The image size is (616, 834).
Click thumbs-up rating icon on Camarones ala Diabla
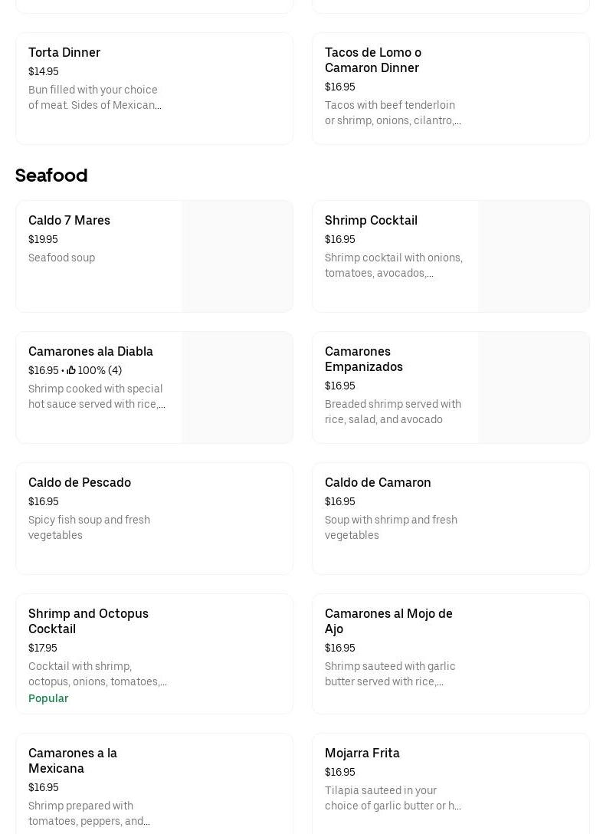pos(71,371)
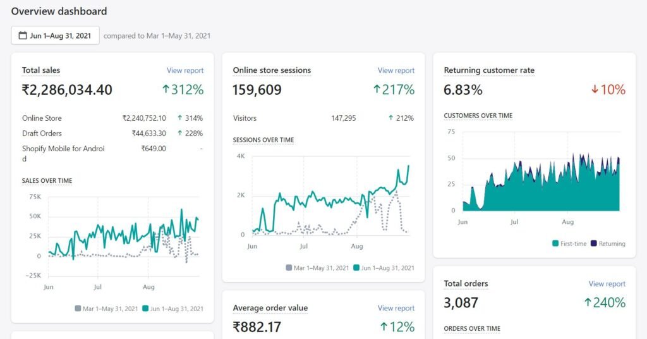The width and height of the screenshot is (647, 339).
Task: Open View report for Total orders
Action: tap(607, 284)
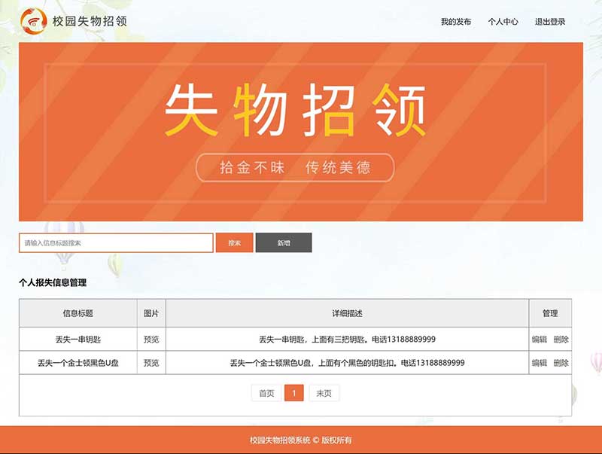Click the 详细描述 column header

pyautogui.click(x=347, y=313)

***

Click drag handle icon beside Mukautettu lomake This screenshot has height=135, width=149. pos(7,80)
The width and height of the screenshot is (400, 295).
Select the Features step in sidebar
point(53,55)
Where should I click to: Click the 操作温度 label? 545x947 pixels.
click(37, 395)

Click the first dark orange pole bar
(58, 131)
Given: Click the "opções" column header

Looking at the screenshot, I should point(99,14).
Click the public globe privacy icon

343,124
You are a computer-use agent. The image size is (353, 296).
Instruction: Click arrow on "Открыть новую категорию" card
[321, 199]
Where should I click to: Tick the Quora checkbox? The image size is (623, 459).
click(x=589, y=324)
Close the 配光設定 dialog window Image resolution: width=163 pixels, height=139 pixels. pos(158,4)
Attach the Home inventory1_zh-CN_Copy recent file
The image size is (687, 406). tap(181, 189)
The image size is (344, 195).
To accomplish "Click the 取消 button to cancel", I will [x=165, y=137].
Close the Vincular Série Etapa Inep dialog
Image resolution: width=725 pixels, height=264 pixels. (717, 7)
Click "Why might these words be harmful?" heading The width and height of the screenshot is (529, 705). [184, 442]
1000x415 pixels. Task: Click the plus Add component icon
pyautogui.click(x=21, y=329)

***

- **WHAT THE TASK REQUIRES**: Could you set down, word for word, only the lines above from the line with "Click the public globe privacy icon" to the line with "705). [184, 442]", including both?

- **RESULT OF THIS EXERCISE**:
Click the public globe privacy icon

343,124
You are a computer-use agent. The image size is (353, 296).
Instruction: Click arrow on "Открыть новую категорию" card
[321, 199]
Where should I click to: Tick the Quora checkbox? The image size is (623, 459).
click(x=589, y=324)
Close the 配光設定 dialog window Image resolution: width=163 pixels, height=139 pixels. pos(158,4)
Attach the Home inventory1_zh-CN_Copy recent file
The image size is (687, 406). tap(181, 189)
The image size is (344, 195).
To accomplish "Click the 取消 button to cancel", I will [x=165, y=137].
Close the Vincular Série Etapa Inep dialog
Image resolution: width=725 pixels, height=264 pixels. (717, 7)
Click "Why might these words be harmful?" heading The width and height of the screenshot is (529, 705). [184, 442]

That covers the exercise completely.